StemCells (STEM) saw its shares rise over 100% on July 17 after positive results from an Alzheimer's stem cells test. Shares shot up to $1.82 during the day's trading session before ultimately closing at $1.80. Shares then saw spikes later on in the week and briefly touched $2.31 and ultimately traded at their highest points since September 2011. Shares now trade at $1.72 and sit below the price, offering long-term investors a good entry point.
In my last StemCells article, I wrote about how the company could be a great long-term play on the growing stem cell research programs. The company has several products in its pipeline in trials. The company's pipeline looks like:
- Spinal Cord Injury - Clinical Development
- PMD - Clinical Development
- AMD - Pre-Clinical
- Alzheimer's - Pre-Clinical
- Stroke - Pre-Clinical
- Liver Metabolic Disorders - Pre-Clinical
- Hepatitis C - Research
The company reported its second-quarter earnings last week. StemCells received revenue from two sources: products sales and licensing/grants. In the second quarter, the company saw $38,000 from licensing and grants, and product sales of $211,000. Product sales increased 14% from the previous year period. StemCells reported a small profit of $834,000. The surprise profit was due to a decrease in estimated fair value of warrant liabilities. StemCells posted earnings per share of $0.03 in the quarter.
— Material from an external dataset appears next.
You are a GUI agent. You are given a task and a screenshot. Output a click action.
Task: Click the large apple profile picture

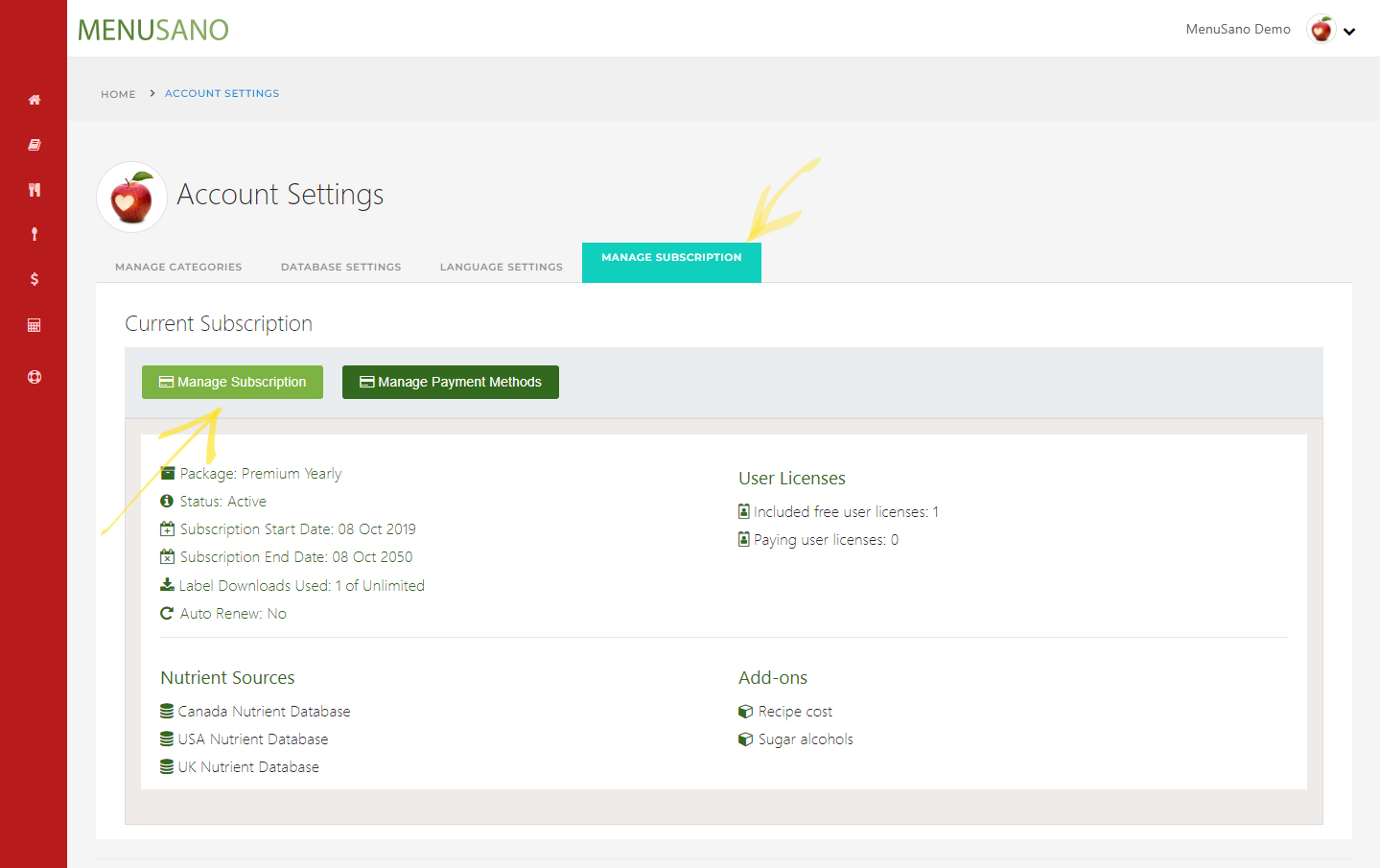point(131,198)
Analysts had been looking for negative earnings per share of $0.25. StemCells earnings beat was really due to some balance sheet efforts, so it's hard to see the comparable between analysts and the company. StemCells did show signs of improvements with both operating expenses (down 24%) and research and development costs (down 26%).
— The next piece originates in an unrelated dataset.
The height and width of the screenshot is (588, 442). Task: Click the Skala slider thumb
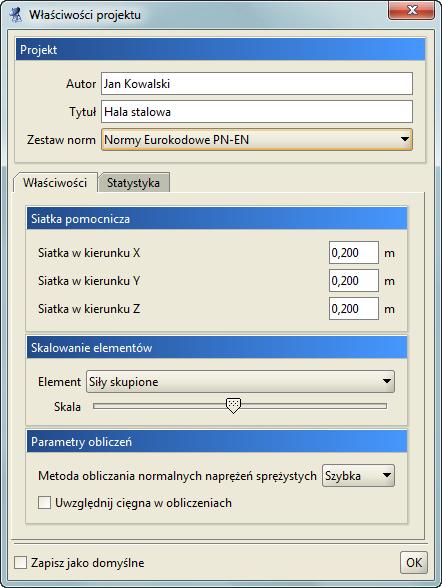(x=234, y=405)
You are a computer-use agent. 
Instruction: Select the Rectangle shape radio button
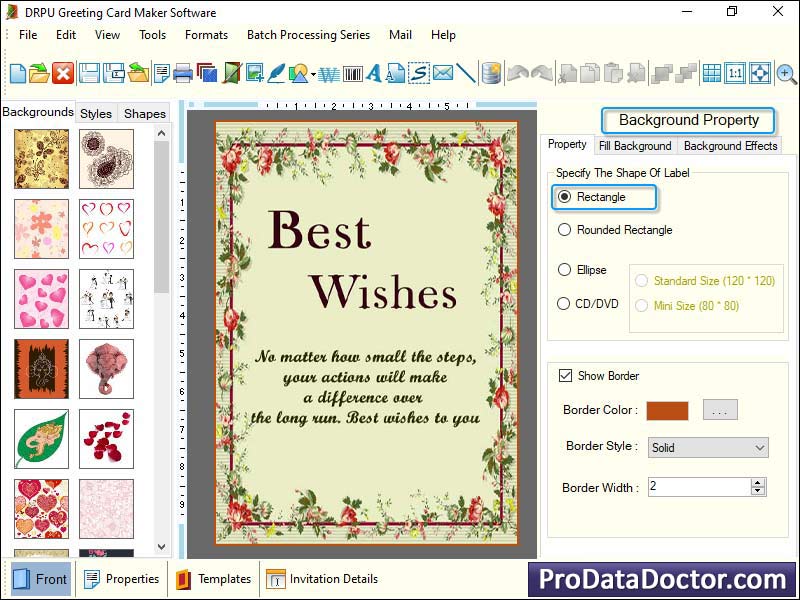pos(567,198)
A look at StemCells pipeline progress as of the end of quarter two:
- Interim safety data for chronic spinal cord injury trial
- Phase I/II dry AMD patients enrolling soon
- Preclinical data released from Alzheimer's Disease tests
- Presented Phase I PMD trial, results currently under peer review for a journal publication
StemCells is working on managing its cash burn, a notorious problem for biotechnology companies that are not making a profit. In the second quarter, StemCells used $5.08 million in cash. Through the first six months of the fiscal year, StemCells has used $10.72 million, which is down 18% from the previous fiscal year. StemCells anticipates using $18-$20 million in fiscal 2012.
One of the big keys to this for StemCells has been winning awards and grants to help fund current programs in the company's pipeline. In July, StemCells was awarded $20 million by the California Institute for Regenerative Medicine. The money is to be used for preclinical testing for the company's HuCNS-SC related to spinal cord trials. The money will be awarded over a four-year period, with the company submitting an IND with the FDA as the ultimate long-term target.
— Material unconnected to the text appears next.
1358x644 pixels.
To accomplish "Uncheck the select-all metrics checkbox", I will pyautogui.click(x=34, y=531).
Recently, the company was awarded a key patent in Japan. Patent number 5007003 gives StemCells "enriched CNS stem cell and progenitor cell populations, and methods for identifying, isolating, and enriching for such populations." The patent was awarded through 2020 and adds to an extensive list of patents that StemCells has in its relative fields of study.
Several key risk factors should be thought about before anyone invests in StemCells. First stem cell treatments may never gain key regulatory approval. StemCells trades with a small market capitalization of $43 million. The company receives minimal revenue and may have to issue more shares at some point to help fund tests, which will dilute current shareholder's stock positions. The stock, which saw a 100% one day increase, could see a similar fall if reported test results are negative.
StemCells shares are still up 112% during 2012. Shares are down from their highs of the year and offer a good entry point here at this level. Shares are good for long-term investors who are looking for a potential home run pick. Owners should have good risk toleration as the company could never see products on the market. I believe the risk/reward potential is good and will be looking to accumulate shares at under $2. Momentum traders can also get behind the company as shares could see another huge one-day gain as results are release from small Phase I and II trials.